Leggo sul Gazzettino del 21 settembre uno scritto che riguarda la nota vicenda della centrale idroelettrica “stoppata” un anno fa. Oltre ai numeri della richiesta risarcimento che sono del tutto diversi da quelli che si conoscevano: importo dei lavori e importo degli utili; e sui quali inviterei i sostenitori locali a ragionarci. Il giornale monta il “caso” asserendo che in valle ci siano vandali che continuano ad infierire sui macchinari della ditta appaltatrice. Inviterei il giornalista a fare un giretto in valle del Mis ed ad informarsi bene.

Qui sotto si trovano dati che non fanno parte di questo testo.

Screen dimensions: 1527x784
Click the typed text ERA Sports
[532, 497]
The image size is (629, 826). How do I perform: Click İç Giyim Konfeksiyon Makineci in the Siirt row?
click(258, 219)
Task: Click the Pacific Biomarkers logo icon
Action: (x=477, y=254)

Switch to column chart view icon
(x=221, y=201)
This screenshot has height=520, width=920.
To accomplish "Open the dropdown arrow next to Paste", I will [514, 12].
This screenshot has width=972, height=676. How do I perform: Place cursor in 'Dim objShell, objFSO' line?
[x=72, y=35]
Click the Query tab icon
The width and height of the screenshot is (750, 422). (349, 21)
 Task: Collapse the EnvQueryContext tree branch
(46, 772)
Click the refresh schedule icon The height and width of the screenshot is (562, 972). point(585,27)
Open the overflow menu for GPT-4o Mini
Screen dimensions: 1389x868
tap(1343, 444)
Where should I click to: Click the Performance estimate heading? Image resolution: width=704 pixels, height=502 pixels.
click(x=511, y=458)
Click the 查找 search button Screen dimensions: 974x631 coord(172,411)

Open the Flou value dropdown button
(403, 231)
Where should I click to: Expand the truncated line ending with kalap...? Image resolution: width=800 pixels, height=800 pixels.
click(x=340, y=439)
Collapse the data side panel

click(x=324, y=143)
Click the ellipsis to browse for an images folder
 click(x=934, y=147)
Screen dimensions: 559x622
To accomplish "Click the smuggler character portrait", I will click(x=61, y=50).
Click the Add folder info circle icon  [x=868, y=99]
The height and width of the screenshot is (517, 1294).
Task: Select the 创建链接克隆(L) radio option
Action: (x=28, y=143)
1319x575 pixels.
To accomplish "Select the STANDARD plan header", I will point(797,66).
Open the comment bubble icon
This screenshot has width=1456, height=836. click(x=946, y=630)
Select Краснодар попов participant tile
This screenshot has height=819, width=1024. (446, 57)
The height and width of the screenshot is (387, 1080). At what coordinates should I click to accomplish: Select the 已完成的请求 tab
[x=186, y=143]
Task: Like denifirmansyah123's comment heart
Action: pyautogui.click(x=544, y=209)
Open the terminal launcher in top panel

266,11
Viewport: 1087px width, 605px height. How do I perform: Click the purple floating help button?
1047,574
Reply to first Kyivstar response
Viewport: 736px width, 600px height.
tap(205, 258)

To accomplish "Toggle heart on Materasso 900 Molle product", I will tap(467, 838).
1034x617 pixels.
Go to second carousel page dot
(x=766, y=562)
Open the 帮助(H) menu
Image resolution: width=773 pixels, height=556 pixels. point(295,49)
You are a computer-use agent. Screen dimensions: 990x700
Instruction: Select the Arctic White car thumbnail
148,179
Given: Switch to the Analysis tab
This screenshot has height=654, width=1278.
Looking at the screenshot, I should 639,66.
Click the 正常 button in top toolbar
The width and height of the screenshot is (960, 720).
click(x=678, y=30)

Alpenbau ha portato via i suoi macchinari immediatamente dopo lo stop della Cassazione ed in primavera ha smantellato il cantiere del quale tutt’oggi se ne possono ammirare solo le rovine. Dove il giornalista ha visto scritte ingiuriose lo mostri, fotografie alla mano, anziché pubblicare una foto di un luogo che non è la Valle del Mis.
Il vile gioco di mettere in cattiva luce coloro che si sono battuti per fermare lo scempio, con ragione a quando dice la suprema Corte di Cassazione, trova in Valle del Mis persone fin troppo civili e pazienti. Altro che vandali.